(Information provided)

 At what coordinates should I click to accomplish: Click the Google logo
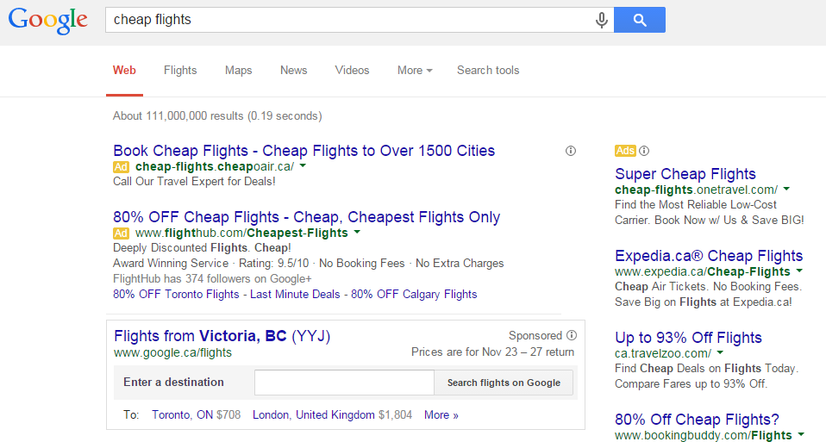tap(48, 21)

(End Information provided)
(Information provided)

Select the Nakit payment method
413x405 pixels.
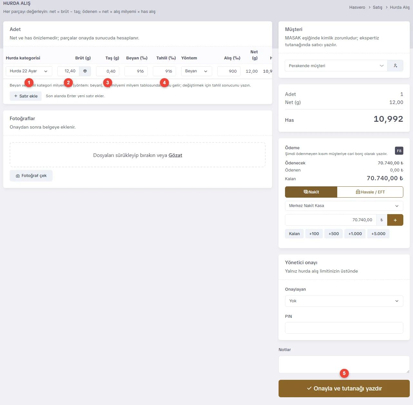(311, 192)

(End Information provided)
(Information provided)

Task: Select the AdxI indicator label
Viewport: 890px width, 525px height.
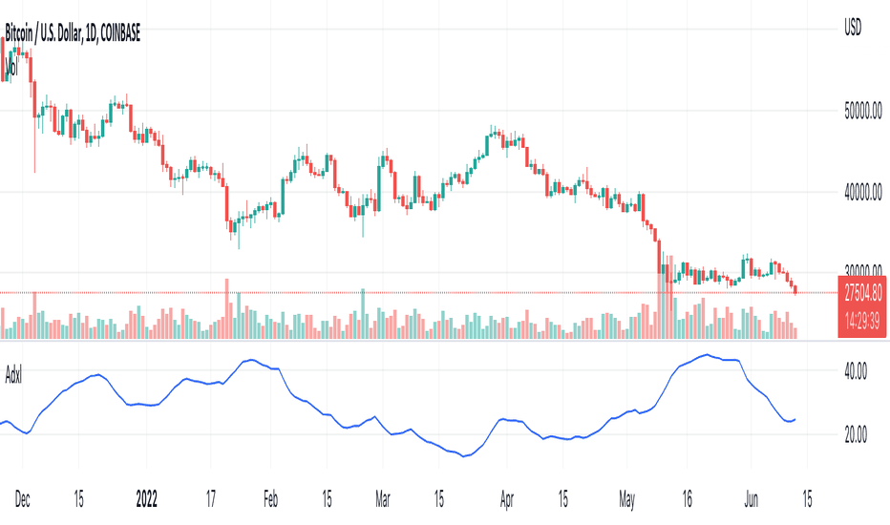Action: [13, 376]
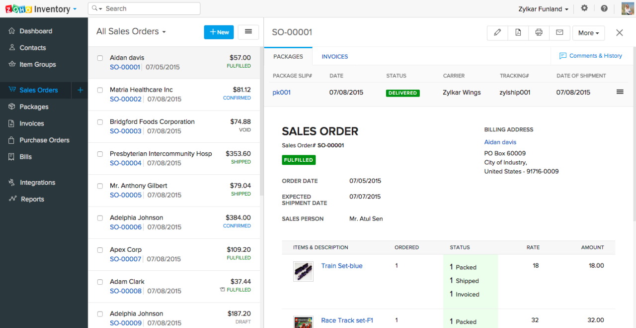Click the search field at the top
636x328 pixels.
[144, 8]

(End Information provided)

When the string "Select" occurs in a line of the material, that line belongs in the answer.

#### Exercise answer:
Select the Nakit payment method
Task: Select the AdxI indicator label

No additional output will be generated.